Talking of jokes in the workplace (see Catherine Berry’s 3 May post below), there was a political storm last week following Prime Minister David Cameron’s exclaiming, “Calm down, Dear!” to Opposition MP Angela Eagle during a debate in the House of Commons. The line is taken from a well-known (actually only because of that line!) series of television advertisements for car and home insurance, in which film director Michael Winner thus sought to placate the owners of a variety of cars into which he had crashed his own. High art they were not.
It being a little quiet on the real news front at the time, many column inches were subsequently devoted to whether Cameron’s comment was offensive and patronising to women or so evidently tongue-in-cheek as to render it harmless. Since it was the PM who said it, the debate has of course been milked for all it is worth by people on both sides of the gender, party and political correctness divides – he should resign, she ought to take a joke, he should apologise, she should apologise for so repeatedly and stridently interrupting him that he felt it necessary to put her down in that way, and so on.
But meanwhile, back in the real world, could the comment be unlawful sex discrimination? What if a male employee said it to a female colleague in your workplace? Whilst the comment seems on its face pretty trivial, it could certainly amount to discrimination on grounds of sex. The comment has been said to a woman and, let us be honest, not many men are referred to by others as “Dear” either within the workplace or outside it, and certainly not on live television. The comment was undeniably a put-down as it was said at the height of a contentious debate and specifically designed to stop Ms Eagle in her tracks. Not that this is judicial precedent exactly but I am pretty sure that all Mr Winner’s television accident victims were women also. If this comment were made in your workplace and a woman took offence to it, therefore, it does seem that she would probably get home on a sex discrimination complaint.
As for David Cameron, his response to the media hurricane was that the comment was intended to be humorous. However, humour is no defence to a discriminatory remark. As highlighted in the 3 May blog post, the law protects employees from inappropriate banter and jokes in the workplace.

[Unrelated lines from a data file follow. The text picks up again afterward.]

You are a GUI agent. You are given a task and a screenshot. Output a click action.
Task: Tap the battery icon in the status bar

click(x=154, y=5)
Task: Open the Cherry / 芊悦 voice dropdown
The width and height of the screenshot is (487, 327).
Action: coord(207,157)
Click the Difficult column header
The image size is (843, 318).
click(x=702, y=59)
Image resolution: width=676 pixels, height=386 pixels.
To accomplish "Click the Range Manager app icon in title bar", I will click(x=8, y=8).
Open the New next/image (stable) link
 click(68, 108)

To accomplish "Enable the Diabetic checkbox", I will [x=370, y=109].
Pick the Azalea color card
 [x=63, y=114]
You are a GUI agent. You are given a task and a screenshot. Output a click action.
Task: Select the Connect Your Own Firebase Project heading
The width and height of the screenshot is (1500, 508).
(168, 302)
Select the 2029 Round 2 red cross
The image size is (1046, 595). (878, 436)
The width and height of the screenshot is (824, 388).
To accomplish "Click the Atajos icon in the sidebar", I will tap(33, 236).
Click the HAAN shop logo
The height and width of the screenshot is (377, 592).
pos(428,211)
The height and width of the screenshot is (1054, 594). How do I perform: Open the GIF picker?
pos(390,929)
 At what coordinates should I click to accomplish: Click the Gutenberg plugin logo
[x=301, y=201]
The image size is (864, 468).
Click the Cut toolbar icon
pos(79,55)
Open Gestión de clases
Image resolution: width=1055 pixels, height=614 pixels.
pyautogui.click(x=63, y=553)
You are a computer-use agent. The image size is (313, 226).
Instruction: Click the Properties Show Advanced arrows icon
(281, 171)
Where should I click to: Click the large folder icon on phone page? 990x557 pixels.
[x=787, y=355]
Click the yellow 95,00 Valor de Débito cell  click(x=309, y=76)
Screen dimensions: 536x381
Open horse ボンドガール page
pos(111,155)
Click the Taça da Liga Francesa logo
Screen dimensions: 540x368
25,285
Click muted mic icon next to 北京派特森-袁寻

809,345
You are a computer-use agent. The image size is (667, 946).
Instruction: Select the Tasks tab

Though the Court of Appeal appears to have carved out a tiny exception “where justified in the circumstances” this is hardly likely to include Parliament, where by the unwritten rule of centuries all attempts at humour must be clunking, predictable and juvenile.
The only defence that an employer may be able to rely on is that the comment was not made because of Ms Eagle’s gender. Indeed, if he really thought it worthwhile, Cameron would be able to point to a male comparator; he said the same thing to Labour MP David Milliband in the Commons in 2007! Perhaps it is time for him to “Calm down, Dear” and get himself a new line.